Live album by Gloria Trevi
- Released: June 6, 2006
- Recorded: 2005
- Genre: Latin pop
- Label: Univision, Universal Music

Gloria Trevi chronology
| Cómo Nace el Universo (2004) | La Trayectoria (2006) | Una Rosa Blu (2007) |

= La Trayectoria (Gloria Trevi album) =

La Trayectoria (In English: The Trajectory) is a double live CD and multimedia DVD released by the Mexican singer-songwriter Gloria Trevi in 2006. The DVD includes scenes of the performances at the Palacio de los Deportes of Mexico City and The Arena Monterrey. "
Apart from the live recordings, it also includes several songs that were previously unreleased; one of them, "Todos Me Miran" (They All Look At Me), was the first single released from this compilation.
It was the first song to become an international success after her not so successful and talked about songs from her previous album Cómo Nace El Universo, which was released by the end of 2004. It is an upbeat and uptempo dance-pop track that besides incorporates elements of disco music. Furthermore, the impact of "Todos Me Miran" and its iconic and widely acclaimed music video resembled the success that she constantly had during the early 90s, before the abrupt hiatus she had because of the sex scandal that involved her and her ex-manager in a series of severe legal accusations for which she had to spend almost five years in prisons in Brazil and Mexico and was later declared absolved.
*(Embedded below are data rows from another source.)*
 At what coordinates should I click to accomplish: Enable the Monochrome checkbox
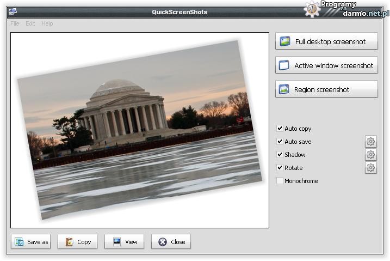tap(280, 181)
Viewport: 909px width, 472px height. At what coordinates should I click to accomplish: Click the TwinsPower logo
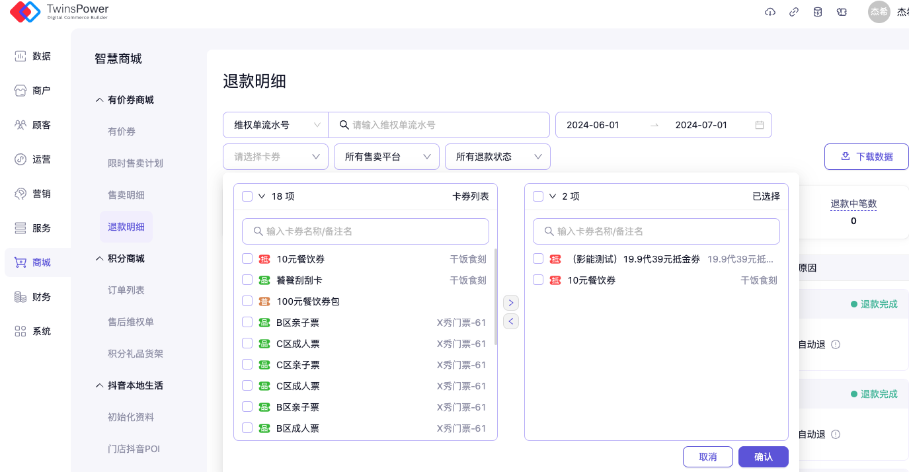coord(59,12)
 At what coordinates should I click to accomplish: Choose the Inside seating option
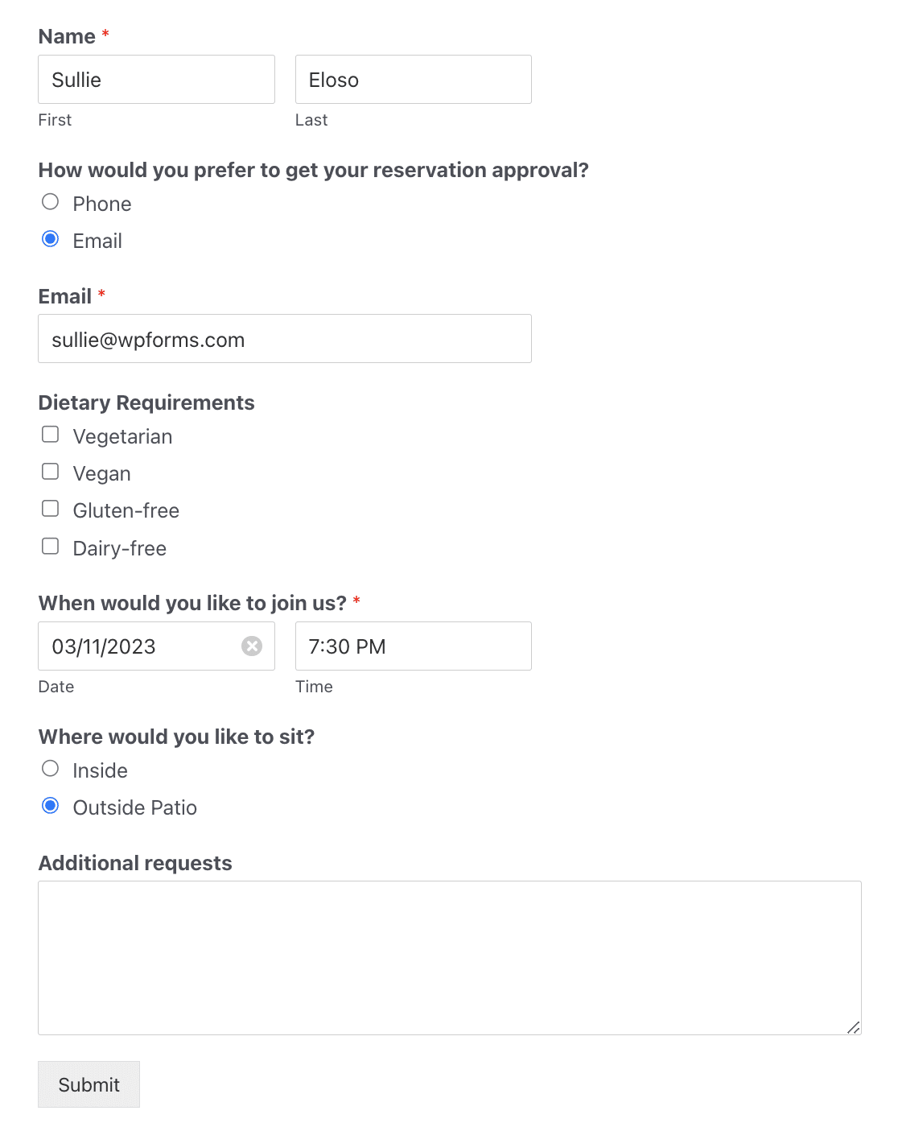(x=51, y=769)
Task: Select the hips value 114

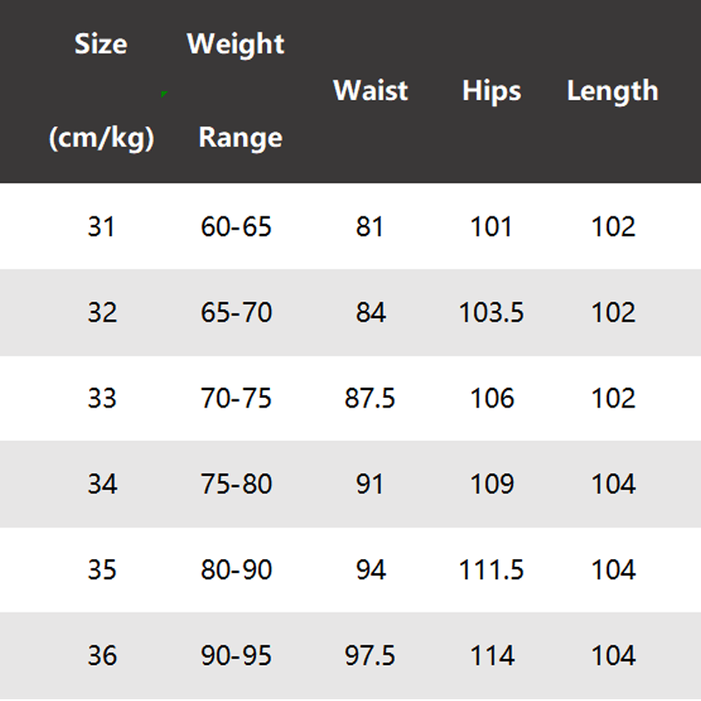Action: point(492,656)
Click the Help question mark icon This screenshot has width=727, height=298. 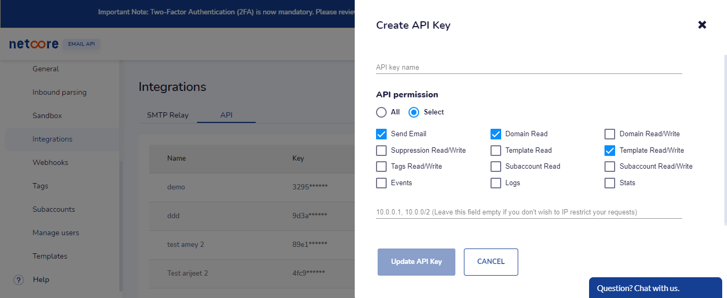[19, 280]
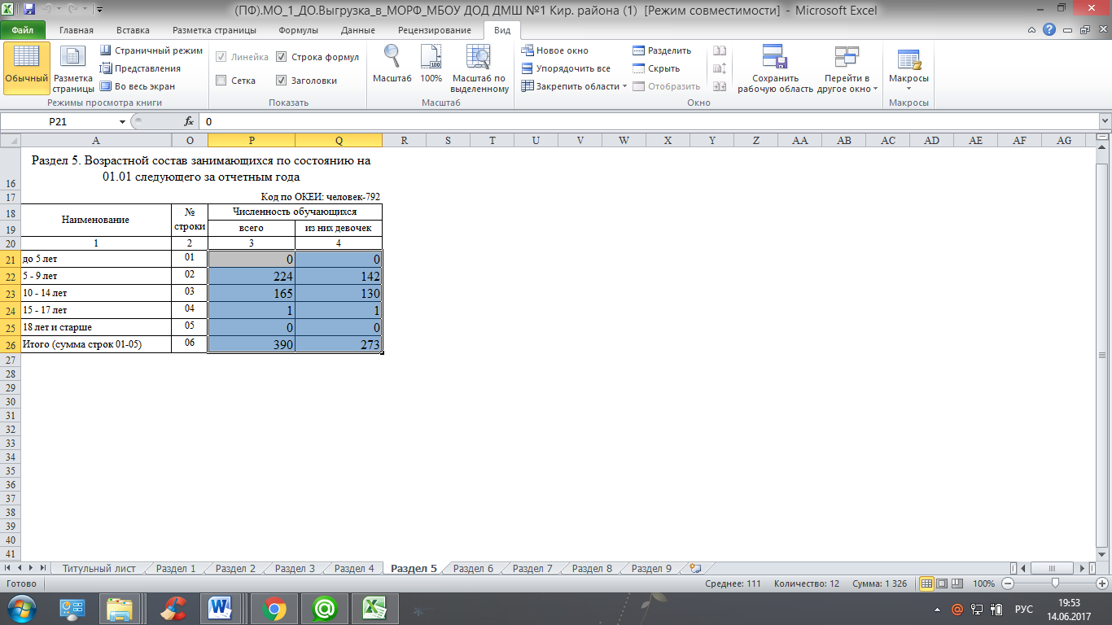Uncheck the Заголовки headings checkbox
Image resolution: width=1112 pixels, height=625 pixels.
coord(282,81)
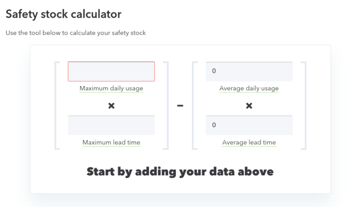Click the Maximum daily usage input field
The image size is (348, 207).
click(x=111, y=72)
Moreover, "Todos me miran" became a club hit and it is considered an anthem by the LGBT community as well as confirming Trevi as a gay icon. Additionally, it was very successful in the singles charts of most countries in Latin America during 2006 and 2007, reaching the top position in some of them. "Sufran Con Lo Que Yo Gozo", "El Secreto" and "Estrella de La Mañana" were included in this album too. All of these tracks were previously unreleased and were also performed in a number of concerts in order to promote the album. A music video for the song "Sufran Con Lo Que Yo Gozo", which was directed by Gloria Trevi herself, was later released as well. This album has sold over 500,000 copies worldwide as of 2018. It is one of her best-selling albums to date and it also marked her comeback to the mainstream. Although this album's singles received poor promotion on the radio back then, Gloria Trevi promoted this album in numerous TV programs throughout Latin America and the USA, which helped it receive massive attention. Likewise, Trevi performed in multiple concerts and parades in many countries during this period.

==Track listing==
===Disc 1 (CD)===

| No. | Title | Length |
|---|---|---|
| 1. | "Doctor Psiquiatra" |  |
| 2. | "La Pasabas Bien Conmigo" |  |
| 3. | "Zapatos Viejos" |  |
| 4. | "Qué Voy A Hacer Sin Él" |  |
| 5. | "Si Me Llevas Contigo" |  |
| 6. | "Me Siento Tan Sola" |  |
| 7. | "Hoy Me Iré De Casa" |  |
| 8. | "El Recuento De Los Daños" |  |
| 9. | "A La Madre" |  |
| 10. | "Nieve De Mamey" |  |
| 11. | "Borregos" |  |
| 12. | "En Medio De La Tempestad" |  |
| 13. | "Pelo Suelto" |  |
| 14. | "Papa Sin Catsup" |  |
| 15. | "Todos Me Miran" |  |
| 16. | "Sufran Con Lo Que Yo Gozo" |  |
| 17. | "El Secreto" |  |
| 18. | "Estrella De La Mañana" |  |
| 19. | "El Ingrato" |  |

===Disc 2 (DVD)===

| No. | Title | Length |
|---|---|---|
| 1. | "Doctor Psiquiatra" |  |
| 2. | "La Pasabas Bien Conmigo" |  |
| 3. | "Zapatos Viejos" |  |
| 4. | "Qué Voy A Hacer Sin Él" |  |
| 5. | "Si Me Llevas Contigo" |  |
| 6. | "Me Siento Tan Sola" |  |
| 7. | "Hoy Me Iré De Casa" |  |
| 8. | "El Recuento De Los Daños" |  |
| 9. | "A La Madre" |  |
| 10. | "Nieve De Mamey" |  |
| 11. | "Borregos" |  |
| 12. | "En Medio De La Tempestad" |  |
| 13. | "Pelo Suelto" |  |
| 14. | "Papa Sin Catsup" |  |

==Charts==

| Chart (2006) | Peak position |
|---|---|
| US Top Latin Albums (Billboard) | 8 |
| US Latin Pop Albums (Billboard) | 14 |

==Sales and certifications==

| Region | Certification | Certified units/sales |
| Mexico (AMPROFON) | Gold | 50,000^{^} |
| United States (RIAA) | Gold (Latin) | 50,000^{^} |
^{^} Shipments figures based on certification alone.